━━ EXTRACTED DATA ━━
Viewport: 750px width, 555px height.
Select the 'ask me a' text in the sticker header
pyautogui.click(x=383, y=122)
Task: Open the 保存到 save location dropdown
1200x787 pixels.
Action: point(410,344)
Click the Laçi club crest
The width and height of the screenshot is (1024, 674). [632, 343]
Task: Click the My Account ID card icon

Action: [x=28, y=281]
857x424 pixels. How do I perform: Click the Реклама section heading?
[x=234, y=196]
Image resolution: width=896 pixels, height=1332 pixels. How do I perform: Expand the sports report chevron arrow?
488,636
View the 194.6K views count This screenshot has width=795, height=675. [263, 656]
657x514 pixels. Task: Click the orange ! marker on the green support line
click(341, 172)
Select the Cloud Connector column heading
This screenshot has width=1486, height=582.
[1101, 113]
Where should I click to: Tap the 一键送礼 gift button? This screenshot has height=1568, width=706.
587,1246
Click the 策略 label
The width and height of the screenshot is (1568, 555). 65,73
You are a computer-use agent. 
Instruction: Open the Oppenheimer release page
━━━
WHAT YOU NEED TO DO:
Return all the data above once more, precisely as given.

RESPONSE TO THIS TASK:
Viewport: 750px width, 555px height.
Select the 'ask me a' text in the sticker header
pyautogui.click(x=383, y=122)
Task: Open the 保存到 save location dropdown
1200x787 pixels.
Action: point(410,344)
Click the Laçi club crest
The width and height of the screenshot is (1024, 674). [632, 343]
Task: Click the My Account ID card icon

Action: [x=28, y=281]
857x424 pixels. How do I perform: Click the Реклама section heading?
[x=234, y=196]
Image resolution: width=896 pixels, height=1332 pixels. How do I perform: Expand the sports report chevron arrow?
488,636
View the 194.6K views count This screenshot has width=795, height=675. [263, 656]
657x514 pixels. Task: Click the orange ! marker on the green support line
click(341, 172)
Select the Cloud Connector column heading
This screenshot has width=1486, height=582.
[1101, 113]
Where should I click to: Tap the 一键送礼 gift button? This screenshot has height=1568, width=706.
587,1246
Click the 策略 label
The width and height of the screenshot is (1568, 555). 65,73
You are a computer-use agent. 
Instruction: Open the Oppenheimer release page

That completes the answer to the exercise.